Carl Worth [Fri, 23 Oct 2009 21:40:33 +0000 (14:40 -0700)]
Add NOTMUCH_STATUS_DUPLICATE_MESSAGE_ID
And document that notmuch_database_add_message can return this
value. This pushes the hard decision of what to do with duplicate
messages out to the user, but that's OK. (We weren't really doing
anything with these ourselves, and this way the user is at least
informed of the issue, rather than it just getting papered over
internally.)
Carl Worth [Fri, 23 Oct 2009 21:37:09 +0000 (14:37 -0700)]
Clean up comments to not include spaces before tabs.
This were just unclean, (an invisble sort of uncleanliness, but still
there are liable to make for ugly diffs).

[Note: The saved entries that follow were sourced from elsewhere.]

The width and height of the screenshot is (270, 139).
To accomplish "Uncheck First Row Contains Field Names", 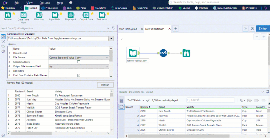I will click(x=79, y=75).
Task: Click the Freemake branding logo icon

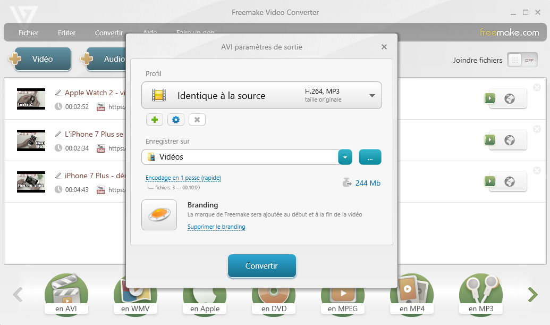Action: pos(159,215)
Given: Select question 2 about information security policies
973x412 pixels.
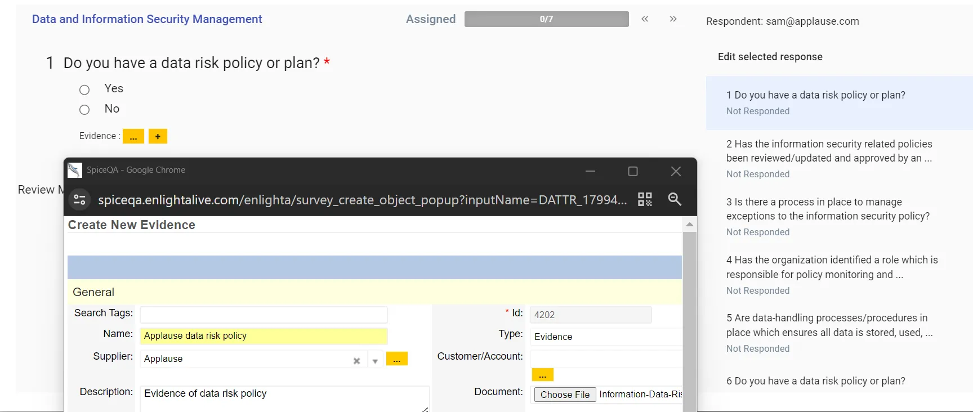Looking at the screenshot, I should pyautogui.click(x=829, y=151).
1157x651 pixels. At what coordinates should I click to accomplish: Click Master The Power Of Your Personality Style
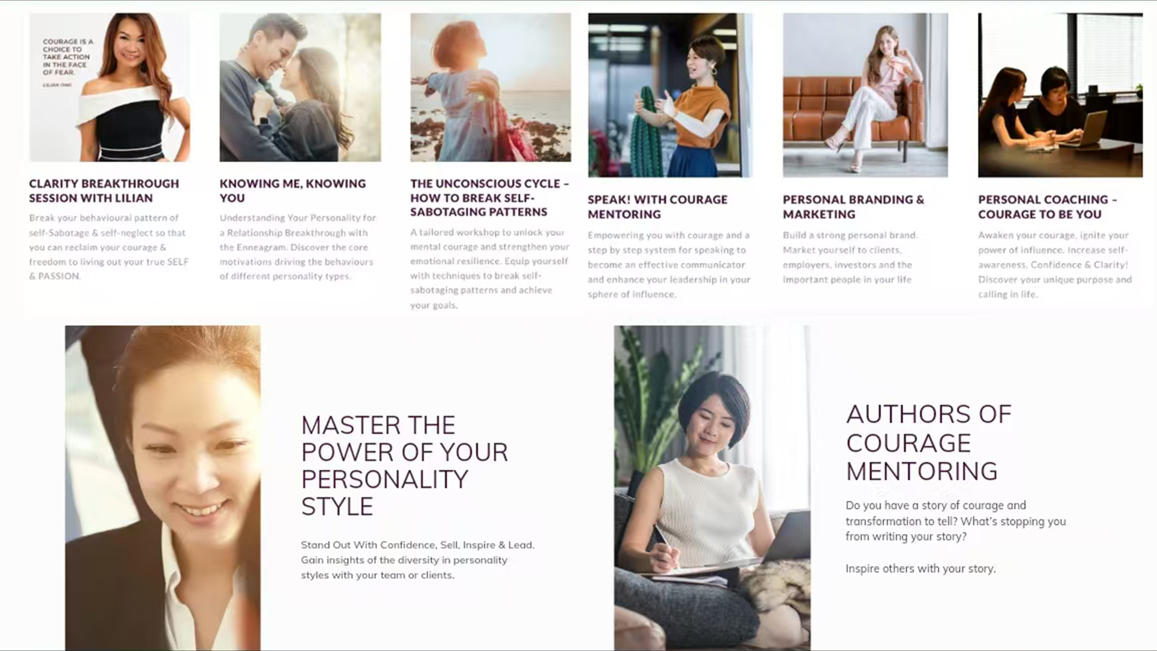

Oh, wait, like this one!
But at least it's not sprinkled among code changes.
Carl Worth [Fri, 23 Oct 2009 21:12:06 +0000 (14:12 -0700)]
database: Similarly rename find_message_by_docid to find_document_for_doc_id
Again preferring notmuch_database_t* over Xapian::Database*.
Also, we're standardizing on "doc_id" rather than "docid" locally, (as
an analoge to "message_id"), in spite of the "Xapian::docid" name,
(which, fortunately, we can ignore and just us "unsigned int" instead).
Carl Worth [Fri, 23 Oct 2009 21:06:24 +0000 (14:06 -0700)]
database: Rename internal find_messages_by_term to find_doc_ids
This name is a more accurate description of what it does, and
the more general naming will make sense as we start storing
non-message documents in the database (such as directory
timestamps).
Also, don't pass around a Xapian::Database where it's more our
style to pass a notmuch_database_t*.
Carl Worth [Fri, 23 Oct 2009 20:54:53 +0000 (13:54 -0700)]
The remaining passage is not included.